The Fund Monitor

There’s been a flurry of news from Chrysalis, culminating in the launch of its share buyback programme. Elsewhere, abrdn Property Income sells its portfolio, while Invesco Global Equity Income and Schroder Japan vie for the biggest dividend increase.

By Frank Buhagiar

Chrysalis Commences Buyback Programme

Chrysalis (CHRY) had a busy week. First up, the growth capital investor signalled it was planning to trigger its capital allocation policy (CAP) to bring forward the point at which it can return capital to shareholders. The company announced it had secured a £70 million debt facility with Barclays Bank. The plan, to draw down the full £70 million commitment to cover the first pillar of the CAP – a £50m “buffer” to cover working capital and any follow-on investments.

Just a few days later and the company announced the commencement of the second pillar of the CAP – buybacks. “The Company is now in a position to enact the second pillar of the CAP, initially via the launch of a share buyback programme of up to £40 million, representing approximately 8% of the Company’s current market capitalisation.” This followed another press release that revealed Visa had agreed to acquire portfolio holding Featurespace. The total consideration was not disclosed, but Chrysalis said it expects to receive around £89 million cash in total. That would represent a 20% premium to the company’s latest £74.2 million carrying value for its Featurespace investment. It would also mean, CHRY stands to make around three times the total £29.5 million it invested in Featurespace.

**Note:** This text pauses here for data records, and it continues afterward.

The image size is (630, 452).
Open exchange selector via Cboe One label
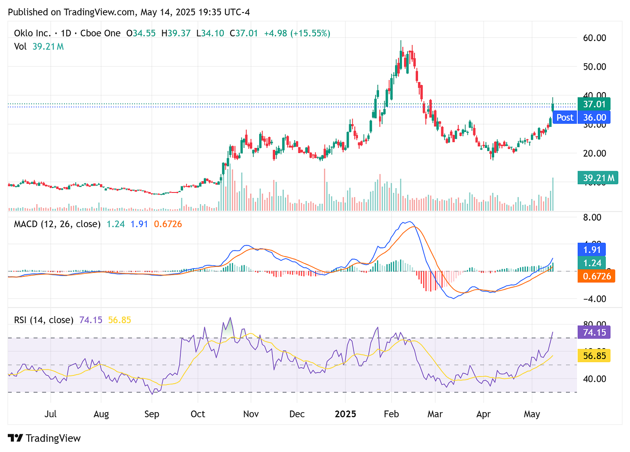point(100,33)
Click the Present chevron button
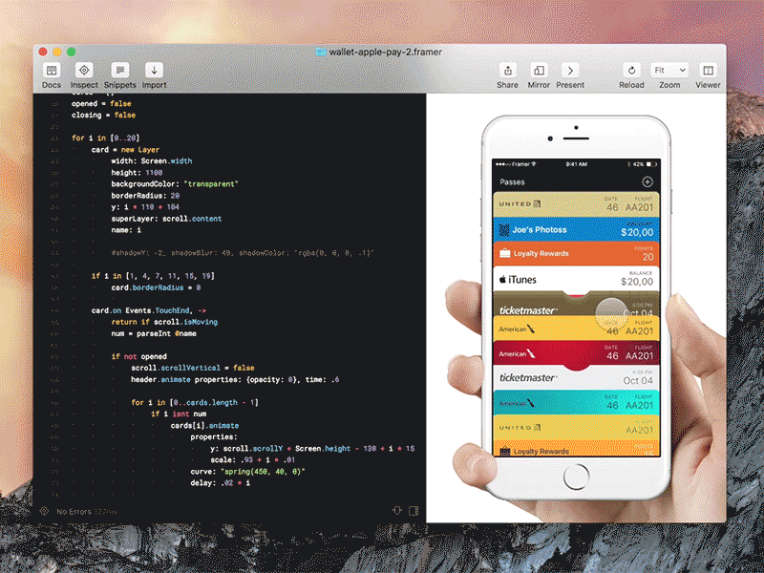Image resolution: width=764 pixels, height=573 pixels. pos(570,69)
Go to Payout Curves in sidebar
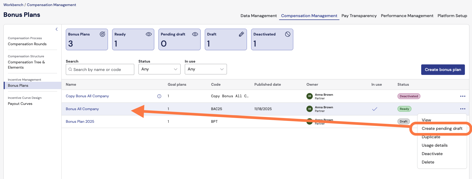This screenshot has width=472, height=179. 20,104
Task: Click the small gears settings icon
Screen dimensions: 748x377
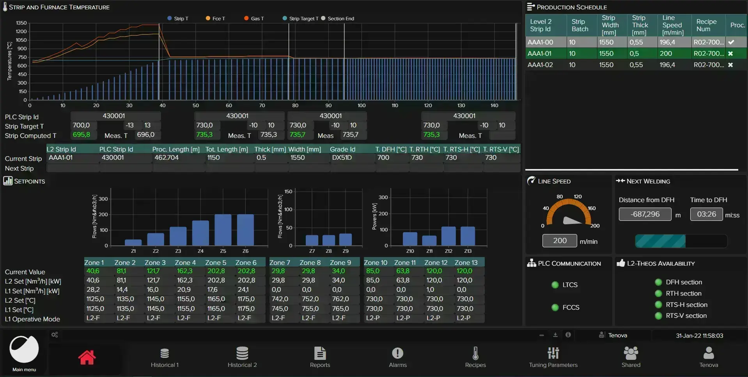Action: coord(55,335)
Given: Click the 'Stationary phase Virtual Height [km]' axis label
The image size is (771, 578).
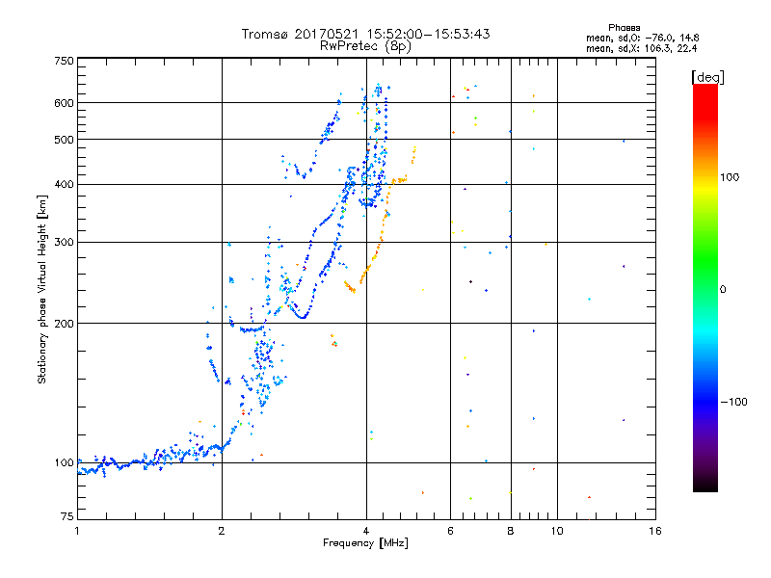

Winterflood: “We remain mildly puzzled at the urgency of conducting debt-financed share buybacks, but this transaction certainly changes the perspective. If the purpose of the debt facility was bridge financing, the financial risk profile is substantially lowered. The Featurespace transaction is a textbook exit, providing helpful validation of Chrysalis due diligence, valuation and portfolio quality, which had been under natural scrutiny following the challenges at wefox. While investors will continue to eye widely anticipated IPOs for Klarna and Starling, this deal will aid confidence in the remainder of the portfolio, and could pave the way for new investments in an attractively priced venture field once buybacks are completed.”

abrdn Property Income to Sell Portfolio

abrdn Property Income (API) put out a press release confirming “that it has entered into an agreement with certain funds and accounts managed by GoldenTree Asset Management LP for the sale of the entire share capital of abrdn Property Holdings Limited (APH), a wholly-owned subsidiary of API” for £351m. As part of the deal, API’s debt facility will be transferred in full to GoldenTree. APH holds API’s entire investment property portfolio, meaning the fund will be left with Far Ralia, 1,471 hectares of open moorland in the Scottish Highlands. Could think of worse things to be left holding.

JPMorgan notes “API said in the annual report that it was soft marketing Far Ralia – it was valued between £8-£10m at 31/12/24 and they went so far to say that the capital value uplift on a sale could make this investment one of its better investments.” Meanwhile, “In our view an immediate asset sale makes good sense, though it has inevitably involved taking a haircut to the 30/6/24 valuation, in this case of 8% (we have previously assumed 10% in our modelling).”

Dividend Watch

Invesco Global Equity Income (IGET) set to hike dividend by 70%. The multi-share class fund that recently consolidated the UK Equity, Balanced Risk Allocation and the Managed Liquidity shares into the Global Equity Income share-class unveiled a new dividend policy alongside its full-year results. This will see the fund pay an annual dividend of at least 4% in equal amounts each quarter. The dividend is calculated on the unaudited year-end NAV. Based on the first interim dividend of 3.13p, the projected annualised total dividend of 12.52p per share represents an eye-catching +70% increase over the annual dividend that was paid to shareholders of any share class for the year ending 31 May 2024.

Schroder Japan (SJG) goes one better with 100% dividend increase. This follows the announcement in the latest full-year results that the fund is adopting an enhanced dividend policy to pay out 4% of the average NAV in each financial year. As for how enhanced, well the Board declared a final dividend for the year of 10.81p per share, an increase of 100.19% over previous year’s payout.